Work order:
For this exercise, copy the records below exactly and exclude every image.

Records shown:

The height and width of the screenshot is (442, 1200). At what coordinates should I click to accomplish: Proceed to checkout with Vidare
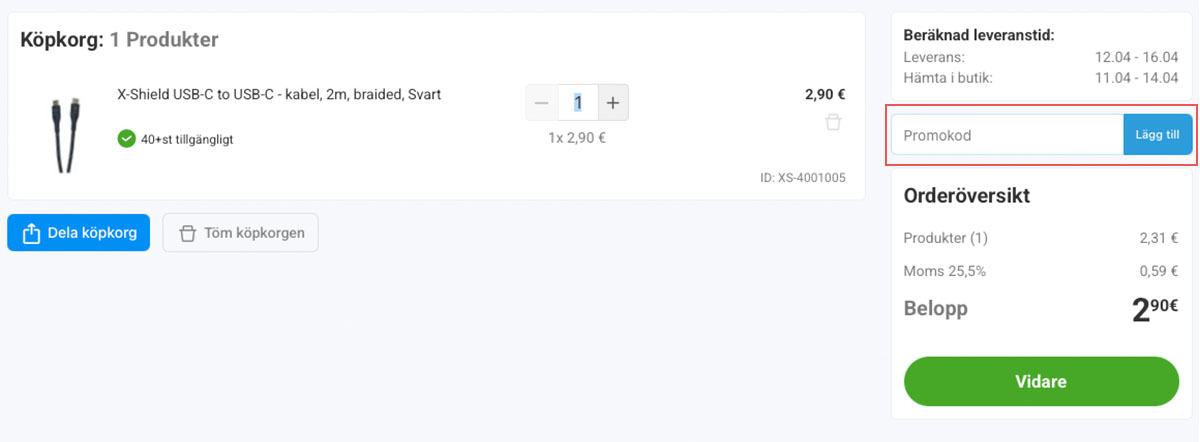pos(1041,382)
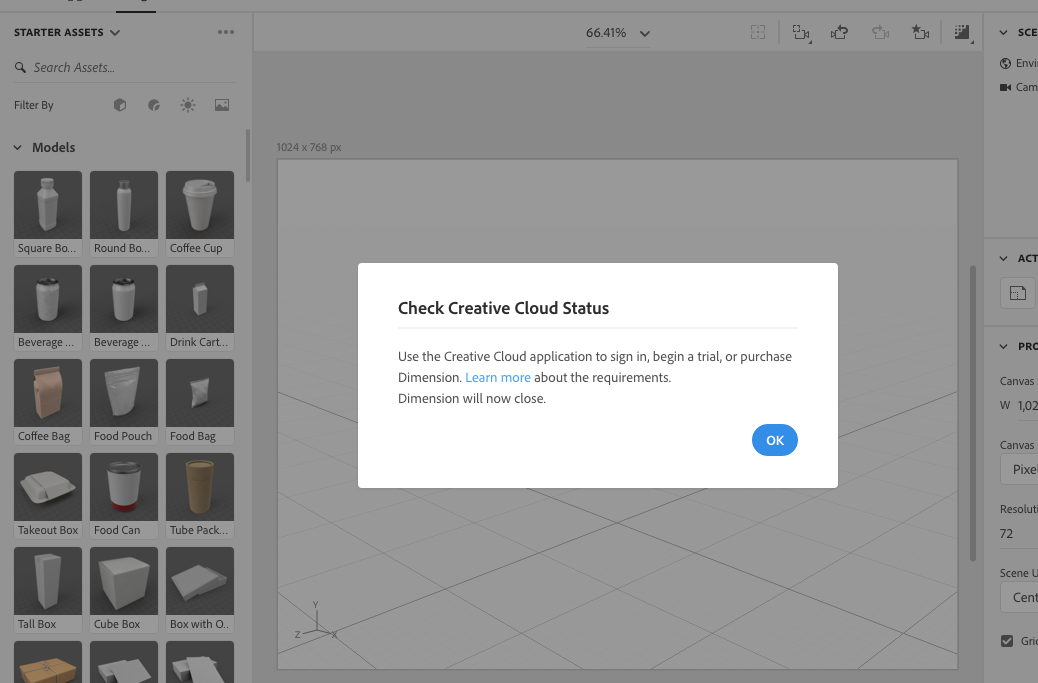1038x683 pixels.
Task: Filter assets by 3D models
Action: (119, 105)
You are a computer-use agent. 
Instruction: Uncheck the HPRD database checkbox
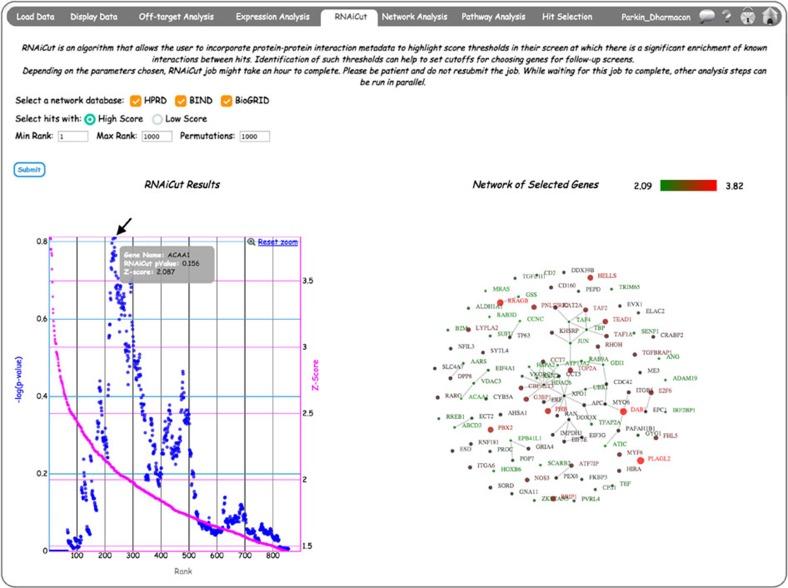(136, 101)
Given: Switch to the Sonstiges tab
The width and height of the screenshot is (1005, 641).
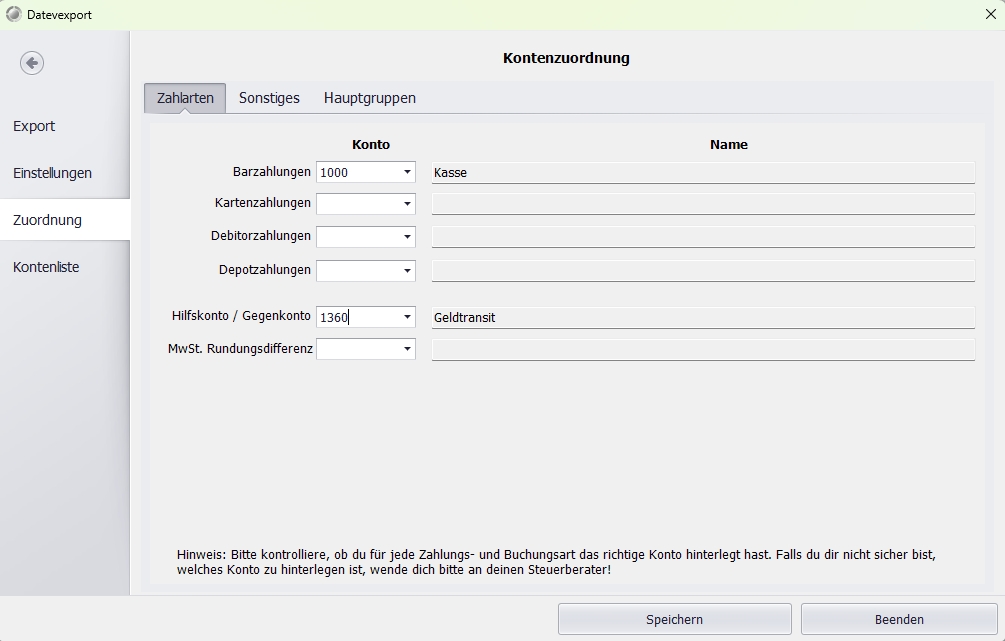Looking at the screenshot, I should pos(269,98).
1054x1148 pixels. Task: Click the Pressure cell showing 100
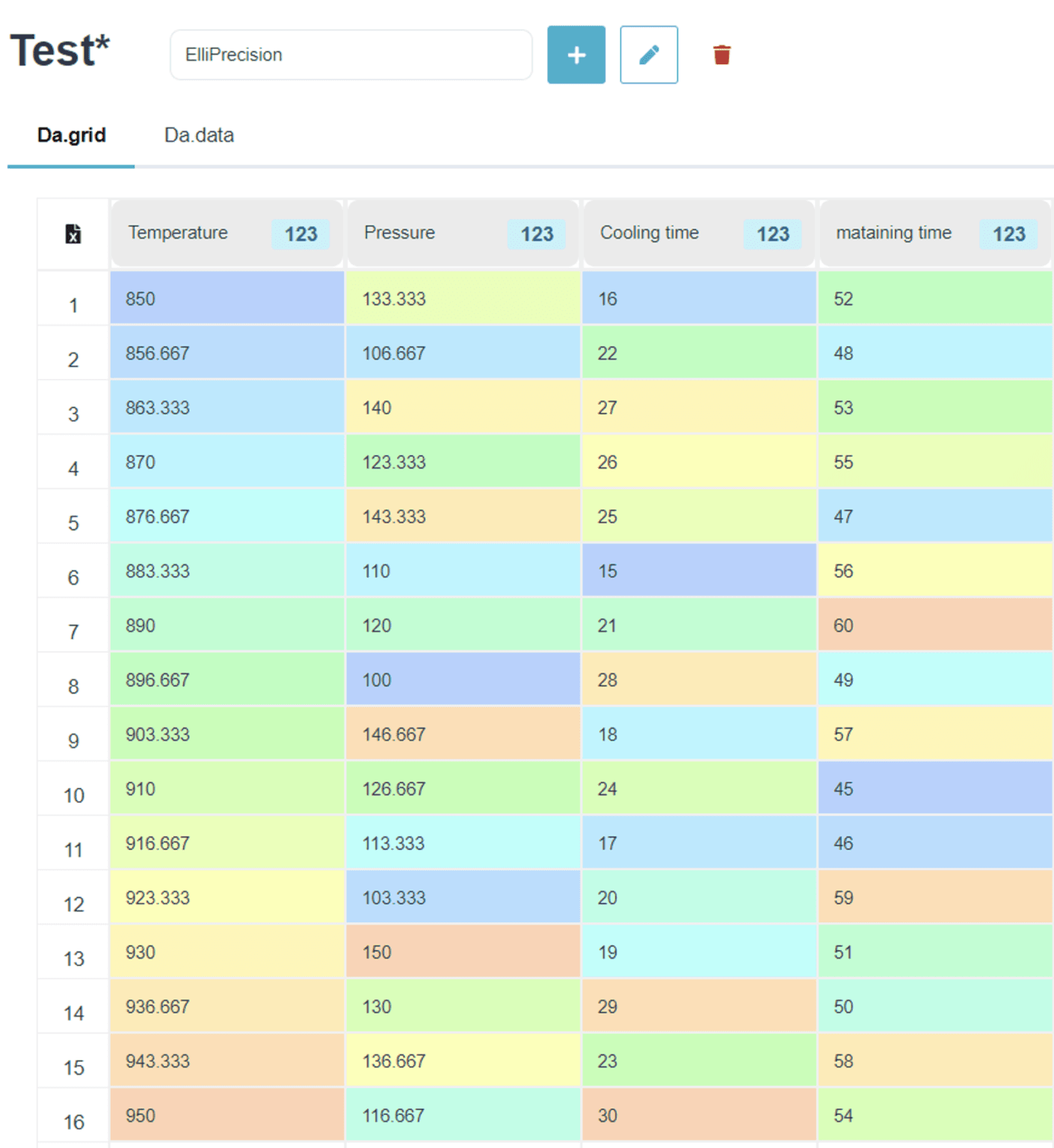462,679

Exercise result:
The height and width of the screenshot is (442, 1200). At what coordinates should I click to accomplish: Proceed to checkout with Vidare
pos(1041,382)
1038x683 pixels.
Task: Filter assets by 3D models
Action: (119, 105)
You are a computer-use agent. 
Instruction: Uncheck the HPRD database checkbox
(136, 101)
Given: Switch to the Sonstiges tab
The width and height of the screenshot is (1005, 641).
Looking at the screenshot, I should pos(269,98).
1054x1148 pixels. Task: Click the Pressure cell showing 100
462,679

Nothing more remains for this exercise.